_TASK BRIEF_: Only lines with the string "Identify" should be returned from the data below.
(DATA FOR PROCESSING begins)
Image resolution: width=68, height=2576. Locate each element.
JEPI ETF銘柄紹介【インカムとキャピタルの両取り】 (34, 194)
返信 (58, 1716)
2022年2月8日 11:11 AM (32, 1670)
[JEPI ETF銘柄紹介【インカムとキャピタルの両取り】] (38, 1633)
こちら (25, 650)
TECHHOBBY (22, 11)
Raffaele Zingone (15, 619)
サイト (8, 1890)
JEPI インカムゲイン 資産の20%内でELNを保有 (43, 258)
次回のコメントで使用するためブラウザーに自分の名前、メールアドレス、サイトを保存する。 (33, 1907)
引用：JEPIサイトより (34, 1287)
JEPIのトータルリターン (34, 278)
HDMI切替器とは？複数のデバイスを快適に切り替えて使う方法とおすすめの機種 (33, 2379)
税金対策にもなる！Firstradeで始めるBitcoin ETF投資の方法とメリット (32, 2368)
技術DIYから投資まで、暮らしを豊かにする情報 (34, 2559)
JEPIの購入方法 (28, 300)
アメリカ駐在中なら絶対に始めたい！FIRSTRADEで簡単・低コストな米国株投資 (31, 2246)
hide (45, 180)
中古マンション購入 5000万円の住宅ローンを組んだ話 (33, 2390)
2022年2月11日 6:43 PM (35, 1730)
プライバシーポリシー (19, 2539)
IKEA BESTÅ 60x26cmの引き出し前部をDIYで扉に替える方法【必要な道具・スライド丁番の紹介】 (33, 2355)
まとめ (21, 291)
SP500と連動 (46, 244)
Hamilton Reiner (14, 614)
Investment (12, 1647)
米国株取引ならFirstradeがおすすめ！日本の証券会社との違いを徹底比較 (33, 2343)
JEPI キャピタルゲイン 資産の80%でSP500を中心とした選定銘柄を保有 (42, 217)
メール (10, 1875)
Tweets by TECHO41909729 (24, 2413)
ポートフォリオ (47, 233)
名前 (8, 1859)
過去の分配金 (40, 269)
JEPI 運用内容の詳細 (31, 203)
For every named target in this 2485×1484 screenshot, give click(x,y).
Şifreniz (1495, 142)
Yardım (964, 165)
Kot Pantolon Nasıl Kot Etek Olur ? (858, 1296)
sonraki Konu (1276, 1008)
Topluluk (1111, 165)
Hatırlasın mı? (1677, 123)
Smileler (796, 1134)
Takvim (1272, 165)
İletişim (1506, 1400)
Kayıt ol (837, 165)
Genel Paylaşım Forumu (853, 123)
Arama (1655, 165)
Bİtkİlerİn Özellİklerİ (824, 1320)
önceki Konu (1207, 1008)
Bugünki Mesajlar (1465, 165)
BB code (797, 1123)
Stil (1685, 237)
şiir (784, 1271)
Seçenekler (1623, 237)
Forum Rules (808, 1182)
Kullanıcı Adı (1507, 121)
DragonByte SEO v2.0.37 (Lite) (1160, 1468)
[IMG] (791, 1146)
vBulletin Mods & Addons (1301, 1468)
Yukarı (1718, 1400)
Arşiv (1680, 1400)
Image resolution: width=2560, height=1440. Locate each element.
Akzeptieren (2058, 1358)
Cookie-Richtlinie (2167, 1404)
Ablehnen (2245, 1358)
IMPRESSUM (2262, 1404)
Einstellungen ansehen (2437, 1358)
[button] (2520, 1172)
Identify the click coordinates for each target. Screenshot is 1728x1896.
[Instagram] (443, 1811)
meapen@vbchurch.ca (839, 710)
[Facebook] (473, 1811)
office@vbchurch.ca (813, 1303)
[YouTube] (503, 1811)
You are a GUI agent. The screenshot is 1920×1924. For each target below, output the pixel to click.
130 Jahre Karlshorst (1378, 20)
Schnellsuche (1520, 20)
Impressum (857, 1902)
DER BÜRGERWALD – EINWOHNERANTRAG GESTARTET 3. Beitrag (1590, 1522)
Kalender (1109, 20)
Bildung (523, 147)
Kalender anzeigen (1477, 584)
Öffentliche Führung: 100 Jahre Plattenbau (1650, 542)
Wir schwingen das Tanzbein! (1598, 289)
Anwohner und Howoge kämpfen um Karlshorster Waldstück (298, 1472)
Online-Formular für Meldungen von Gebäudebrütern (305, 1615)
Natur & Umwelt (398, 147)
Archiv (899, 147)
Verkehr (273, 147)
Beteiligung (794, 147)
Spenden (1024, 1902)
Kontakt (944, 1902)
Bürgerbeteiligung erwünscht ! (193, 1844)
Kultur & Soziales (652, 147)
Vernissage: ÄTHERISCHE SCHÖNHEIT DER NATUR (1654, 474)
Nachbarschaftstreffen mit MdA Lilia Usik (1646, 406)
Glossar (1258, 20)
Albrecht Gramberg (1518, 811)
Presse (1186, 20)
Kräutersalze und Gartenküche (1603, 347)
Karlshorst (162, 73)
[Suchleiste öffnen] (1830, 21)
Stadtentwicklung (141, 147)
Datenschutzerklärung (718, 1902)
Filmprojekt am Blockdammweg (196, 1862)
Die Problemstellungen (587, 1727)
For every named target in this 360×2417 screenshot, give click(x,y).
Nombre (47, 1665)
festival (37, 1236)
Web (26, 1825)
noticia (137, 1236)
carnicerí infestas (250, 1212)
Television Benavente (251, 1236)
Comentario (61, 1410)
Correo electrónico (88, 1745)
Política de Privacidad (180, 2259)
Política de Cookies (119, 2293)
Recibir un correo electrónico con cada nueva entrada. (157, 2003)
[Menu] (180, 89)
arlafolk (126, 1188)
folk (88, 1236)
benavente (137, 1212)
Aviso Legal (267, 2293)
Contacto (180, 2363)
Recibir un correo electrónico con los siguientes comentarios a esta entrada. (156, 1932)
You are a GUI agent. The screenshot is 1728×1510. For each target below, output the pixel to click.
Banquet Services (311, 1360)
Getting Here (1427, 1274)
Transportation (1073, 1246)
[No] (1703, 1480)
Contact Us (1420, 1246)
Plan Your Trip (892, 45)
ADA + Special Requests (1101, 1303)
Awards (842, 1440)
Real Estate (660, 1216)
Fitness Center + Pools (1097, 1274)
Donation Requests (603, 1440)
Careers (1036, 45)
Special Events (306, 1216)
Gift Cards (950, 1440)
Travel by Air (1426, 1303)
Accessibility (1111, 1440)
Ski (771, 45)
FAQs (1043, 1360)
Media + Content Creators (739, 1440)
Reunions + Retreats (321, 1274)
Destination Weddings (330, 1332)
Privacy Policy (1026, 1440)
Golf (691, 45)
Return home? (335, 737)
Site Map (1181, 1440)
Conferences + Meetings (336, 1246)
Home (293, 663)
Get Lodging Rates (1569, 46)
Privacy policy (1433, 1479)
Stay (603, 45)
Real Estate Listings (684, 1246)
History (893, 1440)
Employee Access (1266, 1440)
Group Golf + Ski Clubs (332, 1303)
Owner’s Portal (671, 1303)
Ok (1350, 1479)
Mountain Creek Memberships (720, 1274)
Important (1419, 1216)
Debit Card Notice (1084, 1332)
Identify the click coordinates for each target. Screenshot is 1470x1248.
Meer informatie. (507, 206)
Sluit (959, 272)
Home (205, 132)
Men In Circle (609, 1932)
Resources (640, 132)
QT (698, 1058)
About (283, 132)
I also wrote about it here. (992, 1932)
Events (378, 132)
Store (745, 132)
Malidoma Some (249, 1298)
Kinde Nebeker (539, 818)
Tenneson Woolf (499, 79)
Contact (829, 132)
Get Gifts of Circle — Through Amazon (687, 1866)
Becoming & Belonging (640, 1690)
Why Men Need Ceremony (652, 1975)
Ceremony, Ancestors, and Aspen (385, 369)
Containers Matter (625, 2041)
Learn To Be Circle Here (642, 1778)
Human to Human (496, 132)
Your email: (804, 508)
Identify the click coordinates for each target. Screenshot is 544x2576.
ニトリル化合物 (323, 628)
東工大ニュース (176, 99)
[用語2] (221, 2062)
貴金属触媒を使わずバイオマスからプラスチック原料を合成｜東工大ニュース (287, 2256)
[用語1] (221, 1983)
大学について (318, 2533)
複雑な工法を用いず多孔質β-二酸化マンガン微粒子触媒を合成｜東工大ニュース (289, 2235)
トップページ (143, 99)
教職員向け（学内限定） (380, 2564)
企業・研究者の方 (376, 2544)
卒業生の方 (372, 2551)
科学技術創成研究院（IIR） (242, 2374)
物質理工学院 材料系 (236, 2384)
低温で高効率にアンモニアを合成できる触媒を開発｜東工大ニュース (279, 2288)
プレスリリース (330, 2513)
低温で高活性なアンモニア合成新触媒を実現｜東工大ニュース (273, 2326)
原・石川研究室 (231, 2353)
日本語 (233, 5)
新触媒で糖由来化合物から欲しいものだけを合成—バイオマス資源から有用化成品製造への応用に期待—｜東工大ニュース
(DATA FOR PROCESSING ends)
_WRITTEN REPLY_:
Identify the click coordinates for each target. Screenshot is 1728x1896.
Identify the click coordinates for each target. Screenshot is 1470x1248.
Identify the click coordinates for each target. Screenshot is 544x2576.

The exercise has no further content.